Vaccination programme makes UK stocks more attractive
The UK vaccination efforts have been well covered, with struggles on mainland Europe highlighting one of the benefits the UK has from greater independence from the European Union (EU). While there are standout countries like Israel taking the lead globally, the image below highlights the dramatic lead the UK has taken in comparison to most Western nations.
That vaccination push should help allow the UK to lift restrictions earlier than other nations, bringing heightened hope for a more timely economic bounceback. That has come to the benefit of the pound, with GBP/USD hitting the highest level since 2018.
From an equity front, the so-called ‘reflation trade’ will be unlikely to play out in a simplistic manner. Just because we are moving towards the economy reopening doesn’t mean that all stocks heavily hit by Covid-19 are on the cusp of a surge. Instead it makes sense to consider what activities are more or less likely to recover in the near term.

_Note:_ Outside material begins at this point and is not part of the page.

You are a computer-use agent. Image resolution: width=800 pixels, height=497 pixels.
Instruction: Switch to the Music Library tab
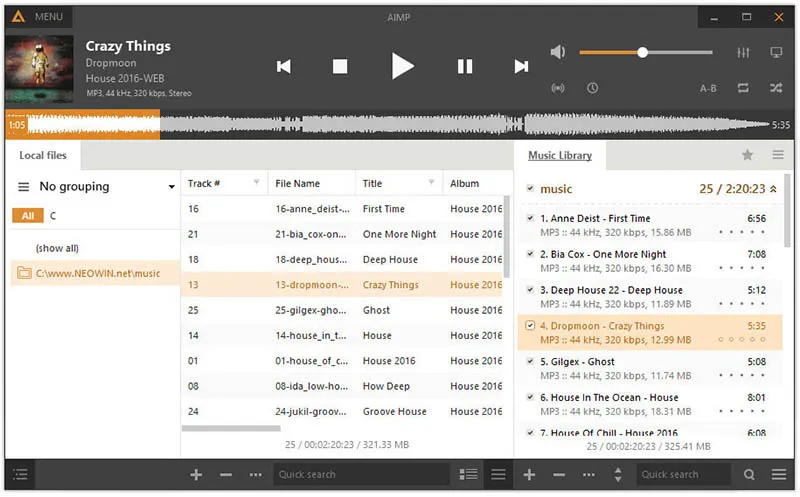pyautogui.click(x=559, y=155)
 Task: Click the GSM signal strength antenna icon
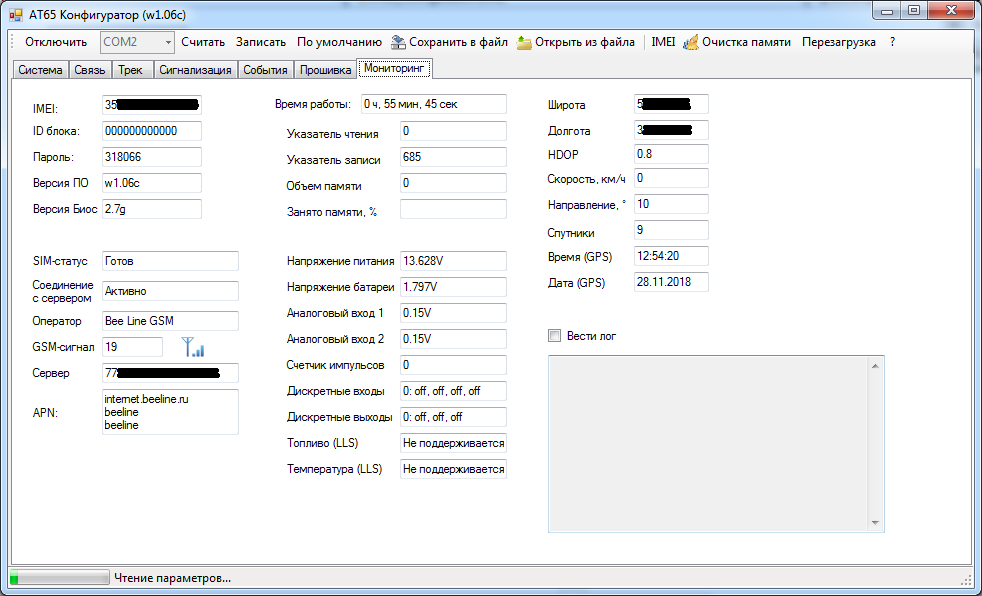(192, 347)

The emergence of the South African strain will be key in this, with the questionable protection provided by the heavily utilized AstraZeneca vaccine meaning that international travel is likely to be heavily controlled for some time yet. After all, there is speculation that it could be August by the time a booster is provided to specifically address that variant.

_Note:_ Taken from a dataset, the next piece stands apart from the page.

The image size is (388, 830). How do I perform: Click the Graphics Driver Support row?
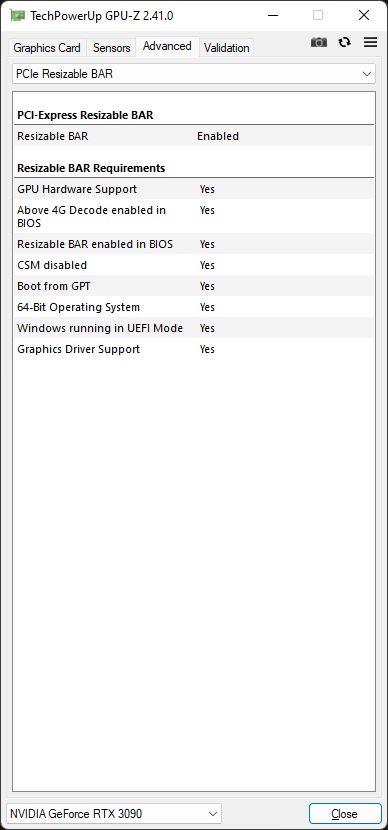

This will likely mean the government focuses on domestic consumption and economic activity over a move to lift restrictions on international travel. Heightened vaccine protection should allow a great reopening for the services sector in particular, which is currently contracting at its fastest rate in eight months.
The ‘eat out to help out’ scheme was widely panned as a source of infection in the middle of a pandemic. However, there is likely to be a big push towards raising domestic consumption once the vaccination efforts have reached a certain threshold.
The key here is that stocks relying on domestic consumption and activity are going to have less hurdles to overcome compared with those tied to international movement. After all, the importing of foreign Covid-19 strains are the greatest threat to the UK recovery right now.
A 'Great British summer'
While many of us long for beaches and sunshine, the fact is that people will be happy take what they can get right now. While tier four lockdowns limit many activities, the vaccine will allow people to act with greater confidence when seeking to engage in social activities.
Restaurants, cinemas, pubs, and domestic holidays are likely to see a sharp boost in demand. For that reason, it makes sense to look locally for the gainers from this vaccination programme. The chart below highlights some stocks which are still well off their pre-crisis levels and stand to benefit from the reopening. This covers a range of stocks, from domestic travel names (Stagecoach and Go-Ahead Group), Cinema stocks (Everyman and Cineworld), and pub/restaurant names (Whitbread and Restaurant Group).
These stocks form just a small sub-section of a wider group of companies, yet their domestic focus should stand them in good stead over the coming months.
US airlines attractive vs UK peers
Airlines have understandably been a major area of focus for investors seeking value as we return to normality. However, international travel will likely face a more unpredictable pathway, with the UK now implementing a three test system just to return to the country.
For those looking for airline stocks, the domestic-focus would mean that US carriers look more attractive. This chart below highlights how we have seen a mixed performance for airlines either side of the Atlantic. The risk posed by foreign strains could drive outperformance for US airlines with a minimal international footprint.
While the existence of foreign variants that could overcome existing vaccines do point towards a safer view for domestic stocks, it is worthwhile noting that a major surge in such cases could undermine any such domestic recovery. Thus it will be key to keep an eye on cases numbers associated with strains such as that currently seen in South Africa.